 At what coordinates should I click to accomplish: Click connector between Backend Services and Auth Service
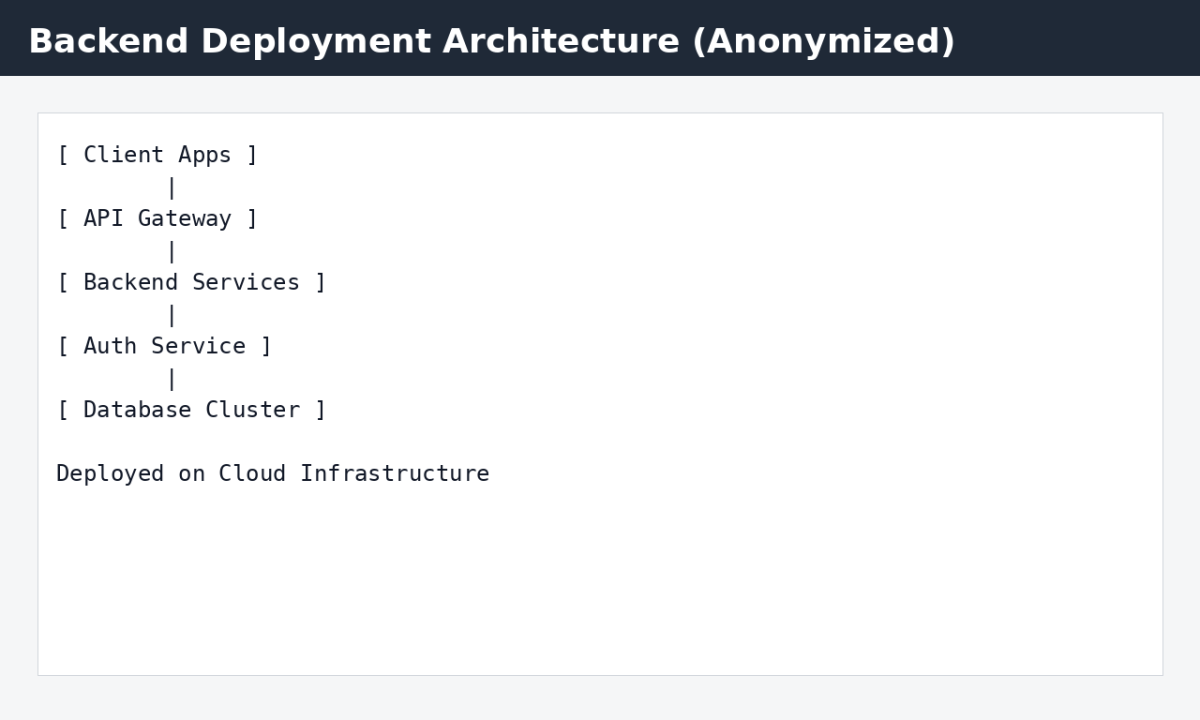[x=172, y=315]
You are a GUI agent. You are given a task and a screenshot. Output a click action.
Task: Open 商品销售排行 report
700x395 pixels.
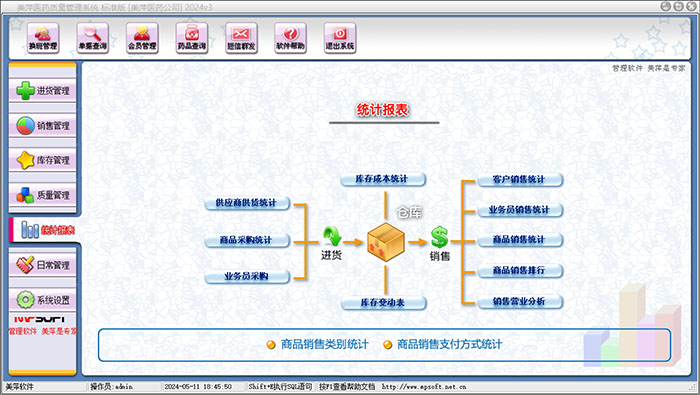click(520, 270)
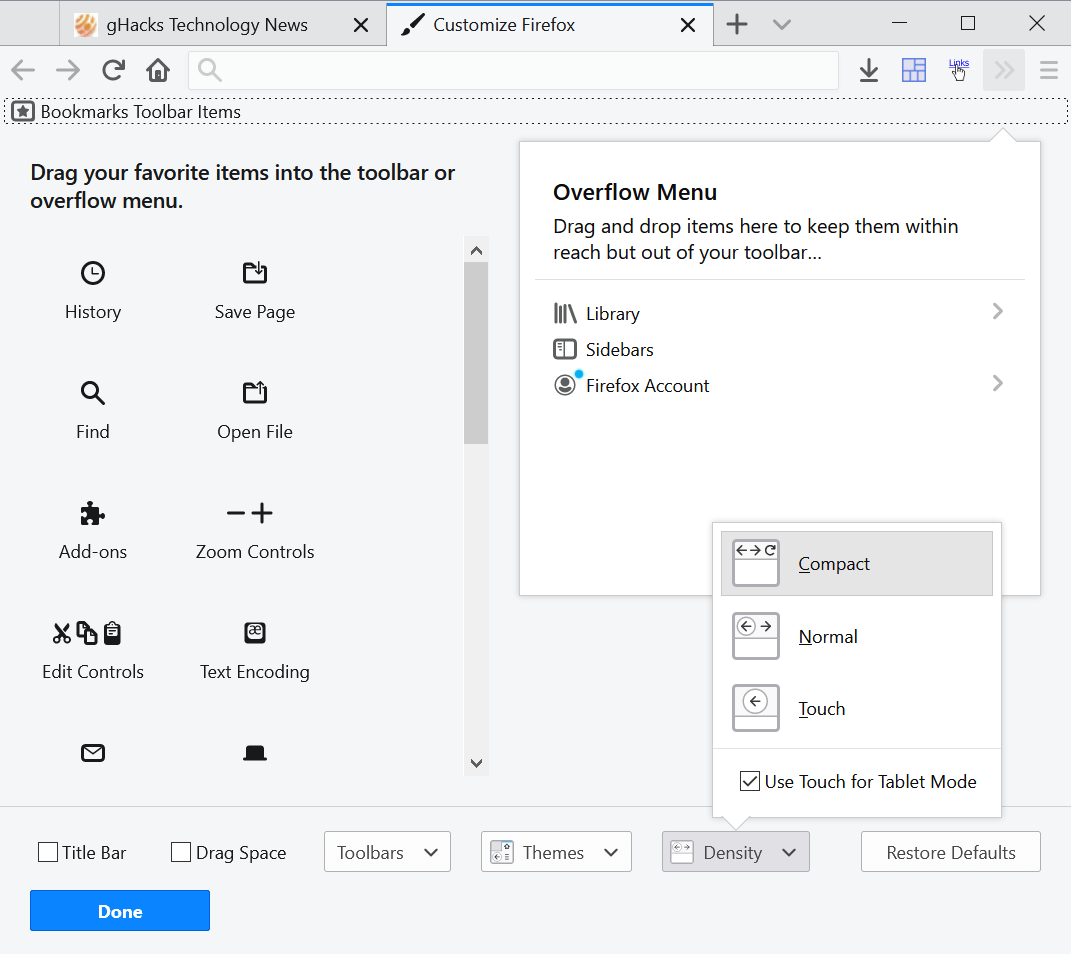Click Restore Defaults
Viewport: 1071px width, 954px height.
point(949,851)
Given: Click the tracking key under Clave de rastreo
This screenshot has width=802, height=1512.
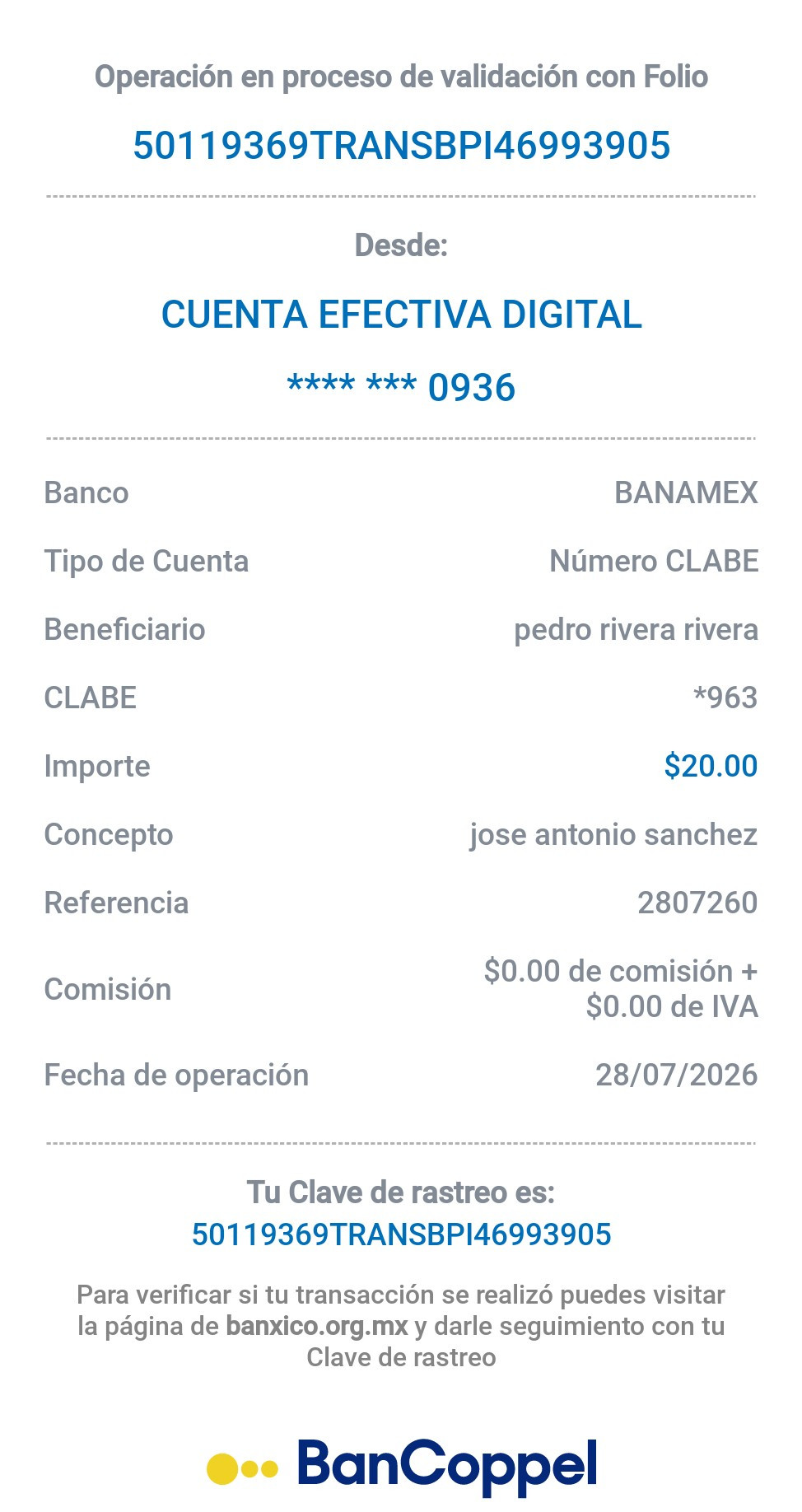Looking at the screenshot, I should click(402, 1234).
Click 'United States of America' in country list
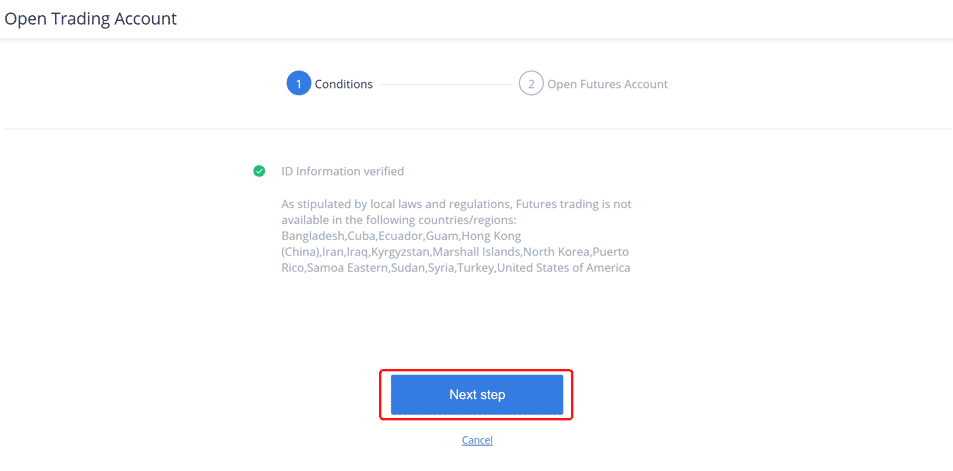The width and height of the screenshot is (953, 471). click(x=563, y=267)
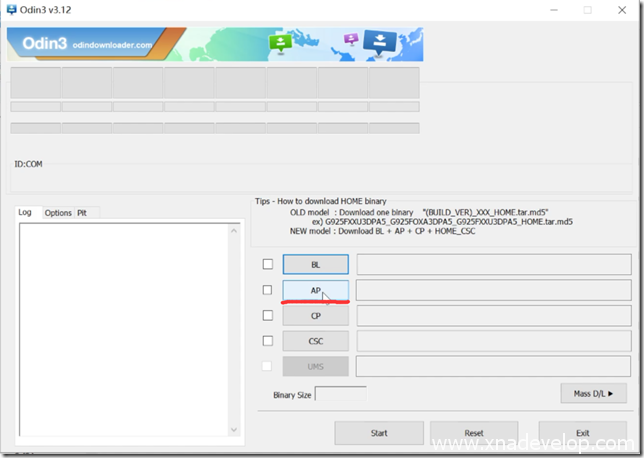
┄┄┄┄┄┄
Task item:
Every line from the one containing "You are a GUI" to the end of the material above is to be returned exactly, with the pictures left out.

Solved exercise:
You are a GUI agent. You are given a task and a screenshot. Output a click action.
Task: Open 商品销售排行 report
700x395 pixels.
click(520, 270)
Click Restore Defaults
Viewport: 1071px width, 954px height.
point(949,851)
Given: Click the tracking key under Clave de rastreo
This screenshot has width=802, height=1512.
Looking at the screenshot, I should click(402, 1234).
Click 'United States of America' in country list
The width and height of the screenshot is (953, 471). click(x=563, y=267)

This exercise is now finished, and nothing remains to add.